More Than Anything (Broken Pieces #1)(3)



“Whaaa . . . ,” he began to say, his voice sounding thick and slurred. God, he was completely wasted. How had she not seen that before? He had seemed so lucid earlier. Could he have gotten this drunk since leaving her asleep in the room? She doubted it.

This explained why he had approached her in the first place. She had been so naive and stupid to believe he could have been stone-cold sober and still want her. She should have known the entire “romantic” encounter had been too good to be true. The only way Harrison Chapman would ever want Tina Jenson was if he were drunk or high out of his mind.

That seemed about right.

Tina felt used and cheap and so, so humiliated. Her heart shattered into a million pieces, and she mourned the loss of the boy she had idolized. A boy she now knew had never really existed.

The guys bantered back and forth a little longer, all expressing varying degrees of disgust that Harris had had sex with her. Harris himself said very little, his focus still on his cigar. Tina tried to tear herself away, but it felt like her feet were made of lead. She could only stand there punishing herself by listening to their vile garbage. When she realized that they were heading toward the door, she finally forced herself into action and fled, hiding in one of the bedrooms while she listened to them laughingly make their way down the stairs. She waited until she was sure they were all gone and then crept out of the room like a thief.

The study door was wide open. As she once again attempted to pass the room, a slight movement in her peripheral vision snagged her notice. She stopped without thinking, her attention shifting fully to the room, and she was horrified to meet Harris’s slightly unfocused gaze. He was still sprawled on the sofa with the cigar caught between his cruelly beautiful lips. Those lips curved upward at the corners when—after a mortifying moment that lacked anything resembling recognition in his gaze—he finally seemed to figure out who he was looking at.

“Heeeeey,” he said around the cigar, drawing out the syllable in a way that only confirmed that he was under the influence of something. She hadn’t tasted or smelled much alcohol when they had kissed and stuff earlier, so that left some kind of narcotic. Harris had been known to take a puff of something recreational now and then but never enough to impair him this much. And as far as Tina knew, he’d stopped indulging after his eighteenth birthday. All things considered, Harris and Greyson were usually pretty good representatives of clean and healthy living.

Harris pushed himself clumsily to his feet and, after a slight stumble, walked toward her without his usual predatory grace, coming to a standstill directly in front of her. He swayed slightly before lifting his hand and cupping her jaw with casual tenderness, not noticing—or, more likely, not caring—when she flinched away from his touch. He dragged his thumb over her lower lip and kept his eyes intently focused on her mouth.

“Soft.” The word was a gravelly purr. His eyelids drooped, and Tina watched, transfixed, as he lifted his other hand to remove the cigar from his mouth before leaning in as if to kiss her.

Uh-uh!

She stepped back just before his mouth descended, and he staggered, wrong-footed by her move.

“C’mon, Tina, let me taste you again,” he crooned.

“Why? Do you have more money riding on it?”

He looked mystified by her question, and she made a rude sound in the back of her throat at his show of ignorance. She shoved him, her flattened palms against his hard chest, and he stumbled, reinforcing her belief that he must be on something. She wouldn’t have been able to budge him if he were sober. And now she tortured herself by wondering if he’d taken whatever it was after he’d made his disgusting bet. Something to help him blur out the reality of touching her and kissing her. “Don’t you ever come near me again!”

“What the fuck?” He sounded completely outraged by her command, and she swallowed back the hysterical burble of laughter that threatened to escape. It was one of the many bizarre coping mechanisms she’d come up with to make her life a little more bearable. Laughter in place of tears. But if something hurt enough, the laughter would eventually dissolve into tears, so it wasn’t a very effective stratagem. “What’s your problem? You were keen enough an hour ago.”

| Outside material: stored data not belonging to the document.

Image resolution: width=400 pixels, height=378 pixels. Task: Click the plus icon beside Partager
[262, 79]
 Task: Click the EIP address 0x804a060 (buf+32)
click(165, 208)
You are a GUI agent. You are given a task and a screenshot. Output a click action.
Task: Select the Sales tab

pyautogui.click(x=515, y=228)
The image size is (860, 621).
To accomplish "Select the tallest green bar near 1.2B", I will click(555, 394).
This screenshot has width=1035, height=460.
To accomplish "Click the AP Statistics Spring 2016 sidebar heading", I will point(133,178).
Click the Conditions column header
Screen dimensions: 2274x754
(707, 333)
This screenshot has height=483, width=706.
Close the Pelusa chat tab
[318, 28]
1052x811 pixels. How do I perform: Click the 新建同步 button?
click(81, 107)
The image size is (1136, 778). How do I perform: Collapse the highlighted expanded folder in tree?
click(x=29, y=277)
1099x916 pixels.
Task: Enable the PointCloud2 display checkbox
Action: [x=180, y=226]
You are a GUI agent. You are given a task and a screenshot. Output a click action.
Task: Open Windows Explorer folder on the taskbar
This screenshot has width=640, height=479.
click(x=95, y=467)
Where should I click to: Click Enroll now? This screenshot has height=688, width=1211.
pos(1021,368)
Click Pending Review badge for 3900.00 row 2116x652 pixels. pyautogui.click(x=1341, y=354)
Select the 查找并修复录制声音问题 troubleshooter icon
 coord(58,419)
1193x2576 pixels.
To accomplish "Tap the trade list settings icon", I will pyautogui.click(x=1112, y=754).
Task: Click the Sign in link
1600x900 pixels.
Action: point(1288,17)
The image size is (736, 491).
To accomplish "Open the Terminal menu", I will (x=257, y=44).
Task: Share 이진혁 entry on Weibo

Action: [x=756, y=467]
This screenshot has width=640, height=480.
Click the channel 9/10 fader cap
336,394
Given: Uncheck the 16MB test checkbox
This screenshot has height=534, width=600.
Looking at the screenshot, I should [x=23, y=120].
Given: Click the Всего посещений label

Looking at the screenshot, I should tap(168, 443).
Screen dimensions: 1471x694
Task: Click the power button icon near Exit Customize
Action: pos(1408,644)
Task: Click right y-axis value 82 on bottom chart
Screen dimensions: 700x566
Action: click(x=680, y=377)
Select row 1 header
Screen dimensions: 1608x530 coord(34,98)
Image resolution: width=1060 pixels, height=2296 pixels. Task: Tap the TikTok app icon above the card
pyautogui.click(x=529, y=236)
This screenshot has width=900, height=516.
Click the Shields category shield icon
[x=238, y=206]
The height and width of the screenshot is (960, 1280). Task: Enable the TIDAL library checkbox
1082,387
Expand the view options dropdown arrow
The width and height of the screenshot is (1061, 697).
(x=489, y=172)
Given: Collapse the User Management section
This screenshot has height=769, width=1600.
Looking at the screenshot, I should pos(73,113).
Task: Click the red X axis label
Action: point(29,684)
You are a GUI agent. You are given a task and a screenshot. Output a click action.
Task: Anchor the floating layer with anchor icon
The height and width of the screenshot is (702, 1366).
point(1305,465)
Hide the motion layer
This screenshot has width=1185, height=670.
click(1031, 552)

“That was before,” she snapped, and he blinked, looking confused. “Before I realized I was the evening’s entertainment. Did you and your buddies have a good laugh at my expense? The pathetic loser who thought she could mean something to someone like you?”

“You’re hysterical.” He dismissed her in that horribly casual way some guys had when it came to women and their opinions. It pissed her off. She was humiliated, angry, and very hurt, and hearing him disparage all that as hysteria pushed her over a precipice she hadn’t even recognized was looming right in front of her.

She balled her hand into a fist, hauled back, and completely shocked herself by punching him. He was leaning toward her, which was the only reason she managed to hit her target with such devastating accuracy. Pain shot up through her fingers and reverberated all the way up her arm. Her cry of agony mingled with his, and she couldn’t be sure if the crunch she’d felt was his nose or her knuckles. He reeled back and lost his footing entirely, landing on his butt, with his hand cupped protectively over his nose. There was blood. A lot of it. And that—along with the uncharacteristic violence of her action—made her feel sick to her stomach. Her hand throbbed, and she cradled it against her chest, lifting her left hand over her mouth to force back the nausea.